AI observability and analytics with Langfuse on Northflank
Adding AI capabilities to your product has never been easier. The rise of lightweight, open-source models has lowered the barrier to fine-tuning and deploying custom solutions for a wide range of use cases. But shipping an AI-powered feature is only the first step—the real challenge begins as you scale from early experiments to production systems handling millions or even billions of tokens daily.
At this scale, monitoring, evaluation, and optimisation become mission-critical. Understanding how your models behave in the real world, identifying failure modes, and continuously improving prompts, model selection, and system design are key to ensuring reliability, controlling costs, and delivering real value to your users. Without robust observability, it’s impossible to know whether your AI systems are working as intended—or how to make them better.
This is where Langfuse comes in.
In this guide, we’ll cover:
- What Langfuse is and how it can help
- The architecture of self-hosted Langfuse
- How to deploy Langfuse on Northflank
- How to integrate Langfuse with your codebase and start capturing insights, with a demo application
Langfuse is an open-source observability and analytics platform purpose-built for applications powered by large language models (LLMs). It provides developers with the tracing, evaluation, and monitoring tools needed to gain deep visibility into the behaviour and performance of AI systems in production. By capturing structured metadata—including prompt inputs, model outputs, latency, token usage, and user feedback—Langfuse makes it easier to analyse usage patterns, detect issues, and iterate effectively.
Langfuse integrates seamlessly with a wide range of LLM providers and frameworks, helping teams debug, optimise, and continuously improve their AI-powered features.
Before deploying Langfuse on Northflank, make sure you have completed the following:
- Sign up or log in to your Northflank account and create or select a team
- Optional: If you want to deploy GPU-accelerated AI workloads on Northflank you can integrate your AWS/GCP/Azure account to deploy a cluster with Northflank BYOC.

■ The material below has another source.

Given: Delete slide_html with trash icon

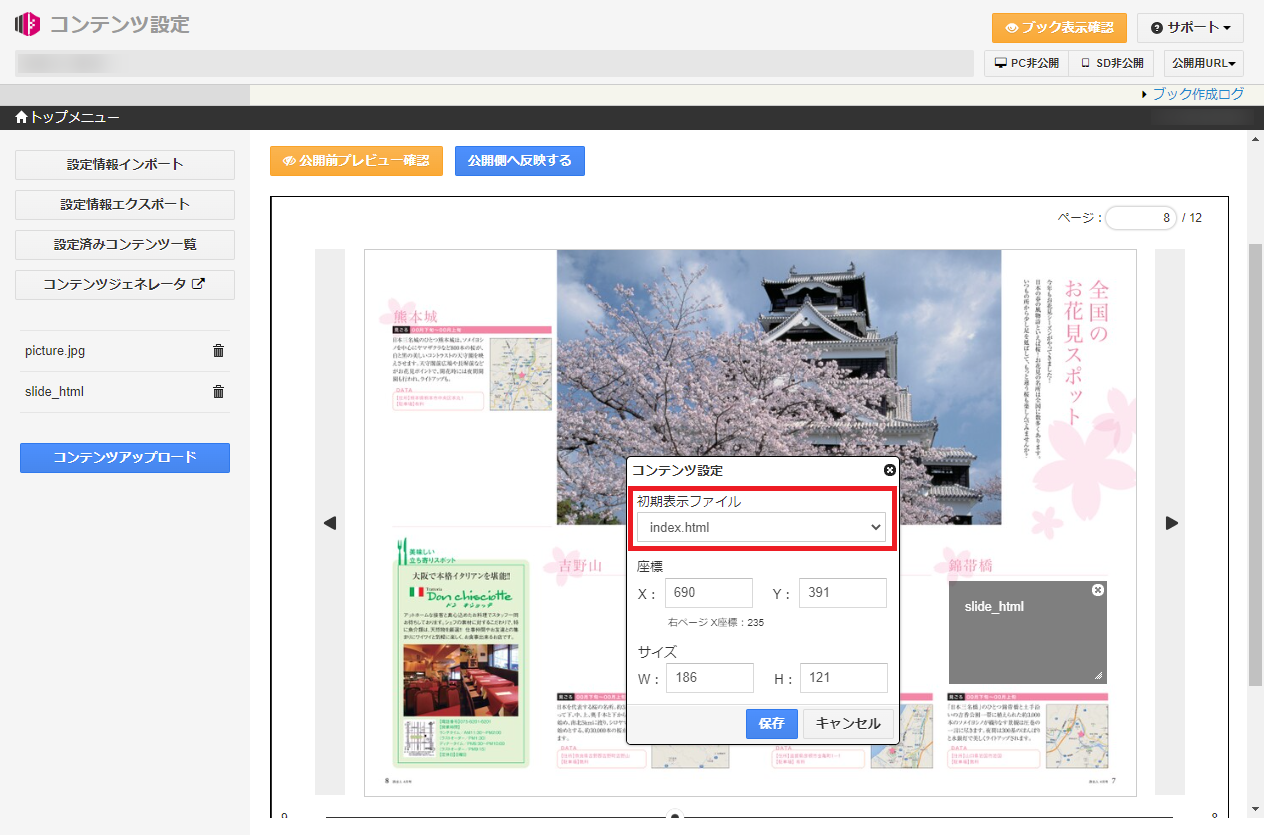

- Optional: If you want to run the example on your local machine, make sure you have Python (or Docker) installed
Deploying Langfuse on Northflank requires the following resources:
- Langfuse web deployment service (
langfuse/langfuse:3
)- Serves the Langfuse UI and API
- Langfuse worker deployment service (
langfuse/langfuse-worker:3
)- Asynchronously processes events
- Clickhouse deployment service (
clickhouse/clickhouse-server:23.10
) with a persistent volume- Stores traces, observations, and scores
- PostgreSQL managed addon
- Database for transactional workloads
- Redis managed addon
- Used for queue and cache operations
- MinIO managed addon
- S3-compatible storage for raw event storage, multi-modal inputs, and large exports
You can deploy Langfuse with just a click using Northflank’s stack template. Running the stack template will deploy all the required resources and create secret groups with the necessary environment variables to immediately start using Langfuse.
You can explore and edit the stack template using the visual editor. Secrets are automatically generated and securely stored in the template’s argument overrides under advanced configuration.

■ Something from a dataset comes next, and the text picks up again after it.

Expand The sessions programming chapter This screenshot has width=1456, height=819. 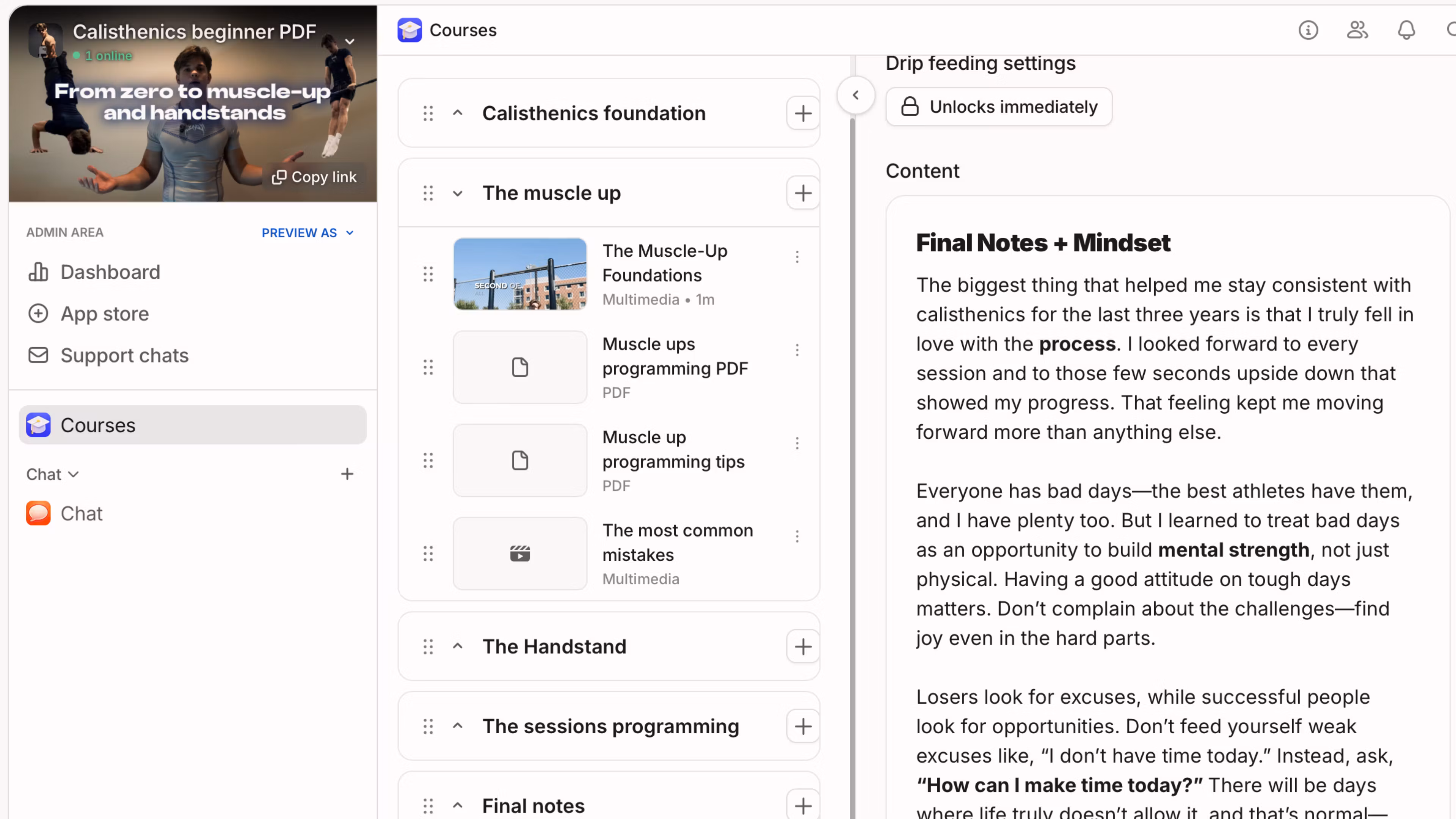[x=458, y=726]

If you want to serve your Langfuse web service from your own subdomain, add your domain and subdomain to your Northflank team. You can then add it to your Langfuse deployment either by editing the stack template before running it, or after your Langfuse project is deployed.
Navigate to the Langfuse web service and navigate to the networking section. Expand custom domains and security rules and click add custom domain. Select your subdomain and (optionally) disable the code.run domain and save the changes.
After deploying Langfuse you can access it via the web service’s domain, found in the service header or on the service’s ports & DNS page.
Click sign up to create a new username and password.
Note: by default anyone with the public domain can view and register an account. You can add a Northflank security policy, or configure SSO for Langfuse and disable signups.
After creating your account or logging in using SSO, you’ll be prompted to create a new organisation, invite members, and create a project.
For this guide, we’ll name the organisation testing
, skip adding members, and create the project test
.
Langfuse will then prompt you to create an API key, and the provide you with the secret key, public key, and the host to enable tracing in your application.
You should store these keys somewhere secure, as you will not be able to view them again. You can save them in a Northflank secret group in your Langfuse project, or a password or secret manager.
They'll be used to provide the following environment variables to your AI application:
LANGFUSE_SECRET_KEY=""
LANGFUSE_PUBLIC_KEY=""
LANGFUSE_HOST=""
For this example we’ll deploy Ollama in the same project as Langfuse. In Northflank, click create new, select deployment service, and name it ollama
.
Choose external image as the deployment source then enter ollama/ollama:latest
as the image path. Make sure the port 11434
is added in networking, and set to HTTP
. You can publicly expose this port to access it locally.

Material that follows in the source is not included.